ZiggytheSheprador said:


> just an update on our off leash training. ziggy has been off leash since early this summer. this weekend he attacked the neighbor's dog who was leashed during a walk, he even went after a very familiar packmate during his rage. fortunately, no one bit each other. were now confined to backyard duty and on-leash training starting back a zero (or minus 100 imo). i'm estimating he will be about 3 years old before he acts like an adult dog. we're in month 19 of 36. oy! trainer scheduled for a home visit this weekend. as always tips / suggestions welcome.


Were you using the e collar around other dogs early on?


----------



## ZiggytheSheprador (May 6, 2015)

yes. i've noticed lately he's been non-responsive to the higher pulse corrections. probably will need to work with him at 70+ on the dogtra when he's excited.


----------



## Thecowboysgirl (Nov 30, 2006)

What was your method with the e collar? It's possible he got a superstitious association that stim came from a dog near him if you stimmed him close to another dog and he didn't understand. I have seen dogs look at a tree branch of other object near them suspiciously after being stimmed.

Could be unrelated, too.

Might want to lay off the collar for a little bit and just do foundations with a long line with your trainer, unless your trainer is good at e collars?


----------



## ZiggytheSheprador (May 6, 2015)

good point. i'll bring it up and see if he agrees.


----------



## ZiggytheSheprador (May 6, 2015)

hi all just wanted to vent a little and share. its been a few weeks and we still have a long way to go but we've made some progress w ziggy ignoring some stimulations. this morning we were approached by two loose dogs , as soon as i saw them i knew this wasn't going to end well. i tried to treat the situation like a dog park and let them get acquainted but as soon as i recalled Z, he goes on the offensive and draws a reaction from the other dogs. now there's a melee in the middle of the street. fortunately it was nothing more than a pissing match but it wasn't something i needed. back to the drawing board... UGH


----------



## Baillif (Jun 26, 2013)

dogma13 said:


> I do have an e collar fail story you may find interesting.As most of us know,timing is crucial when giving corrections and my collar has a couple of seconds of delay.So I set out to train one thing but ended up training another.
> 
> Samson decided last winter it was fun chasing cars that would drive by the house.He blew off my Leave It and recall until the car was past our property.So I recruited a neighbor to drive by with the plan of stimming him as soon as his ears perked up at the sound of the car passing by.
> 
> ...


Does he ever get to practice chasing cars when you aren't around? Maybe through a fence or something to that effect? 

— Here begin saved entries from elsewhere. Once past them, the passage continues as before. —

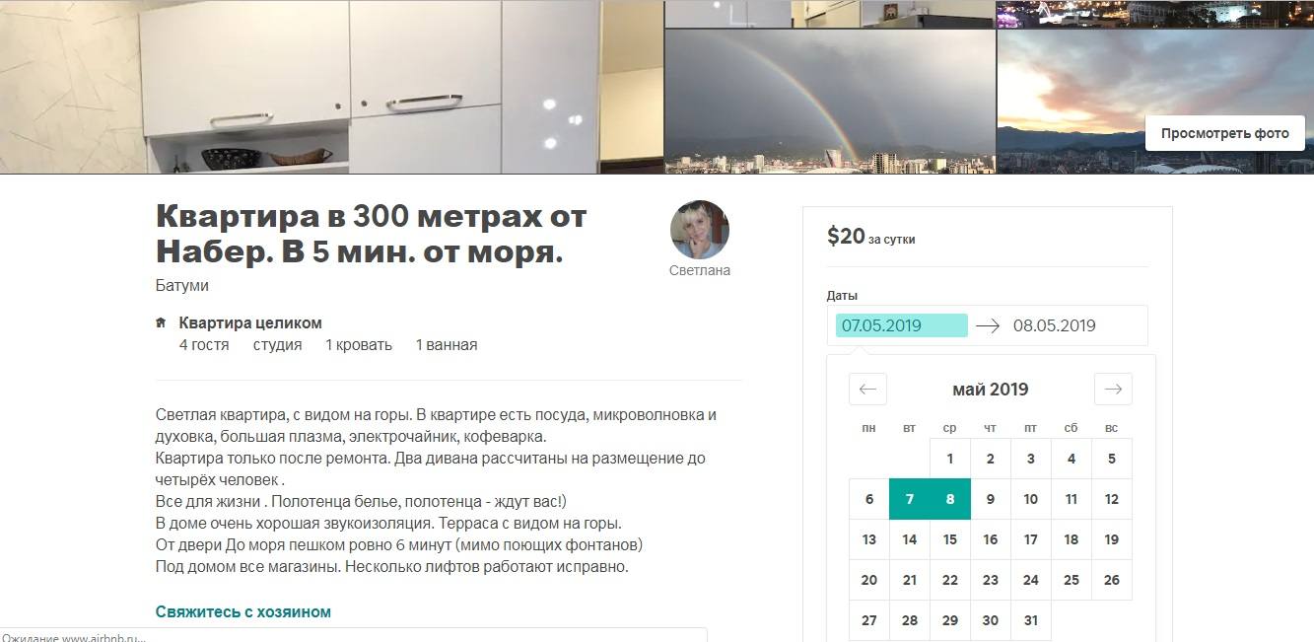Click May 20 in the calendar
Image resolution: width=1314 pixels, height=642 pixels.
point(869,580)
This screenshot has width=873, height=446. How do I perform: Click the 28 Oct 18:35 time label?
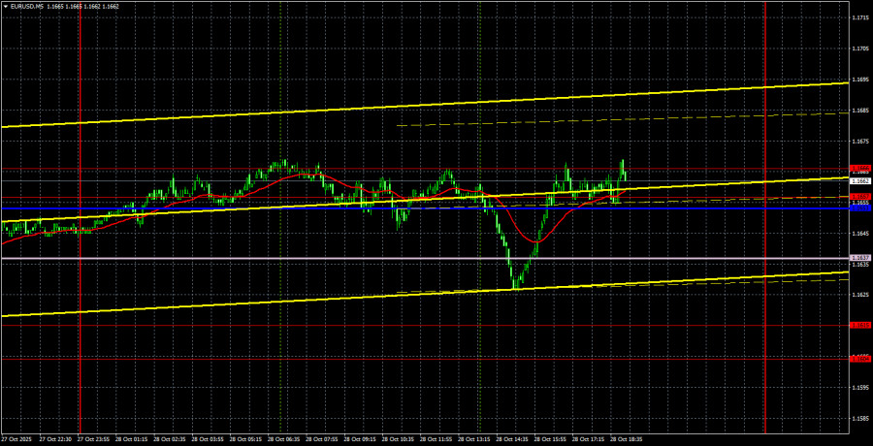click(x=624, y=439)
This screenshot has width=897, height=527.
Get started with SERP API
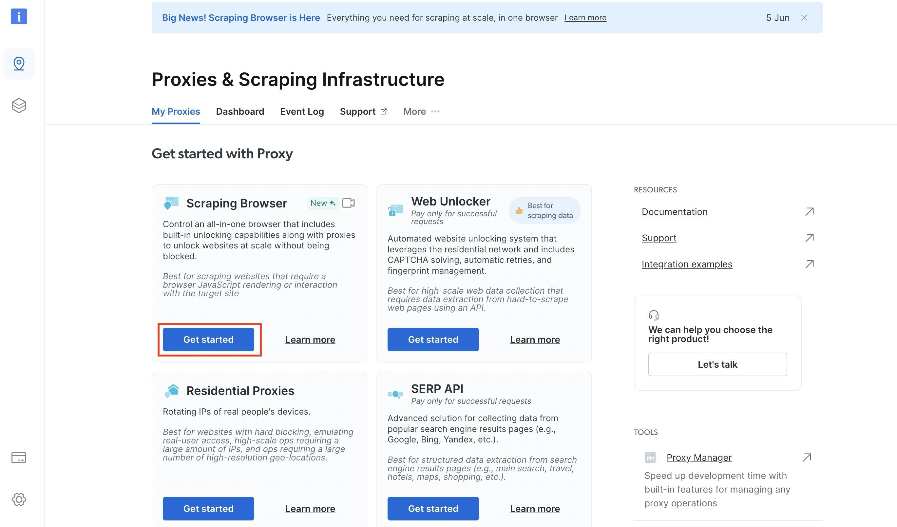(433, 508)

Sounds like you're doing something wrong in your procedure. The timing sounds correct in that you are catching and correcting him and the earliest precursor of behavior but you're not stopping the behavior from progressing. Stopping progression is critical otherwise it's kinda akin to a dog learning to blow through an e collar fence.


----------



## dogma13 (Mar 8, 2014)

Baillif said:


> Does he ever get to practice chasing cars when you aren't around? Maybe through a fence or something to that effect?
> 
> Sounds like you're doing something wrong in your procedure. The timing sounds correct in that you are catching and correcting him and the earliest precursor of behavior but you're not stopping the behavior from progressing. Stopping progression is critical otherwise it's kinda akin to a dog learning to blow through an e collar fence.


We don't have a fence,he took off two or three times after cars when I was out in the yard with him.So I kept him leashed for a few days until the e collar was procured.All three dogs are way too interested in cars and people that pass by our house,they will try to stop and watch even in the middle of a game.We are in the boonies so not much traffic.
He has totally stopped chasing now and if we are outside alone he doesn't show any interest in cars at all.So maybe it's a "me first" pack thing.IDK.
He will get very agitated at the occasional person walking by and even though I can quiet him he's still tense.He has rushed toward walkers a couple of times and I'm super vigilant that it never happens again.People so rarely walk by that I really don't know how how to correct it.This is only at home, not if we're out walking.


----------



## Slamdunc (Dec 6, 2007)

Ziggy,
You can not start off leash training until the dog is 100% reliable on leash. I would really caution against some of the websites mentioned and the program that they utilize. The best thing is to get with a good, experienced trainer and work wth them. 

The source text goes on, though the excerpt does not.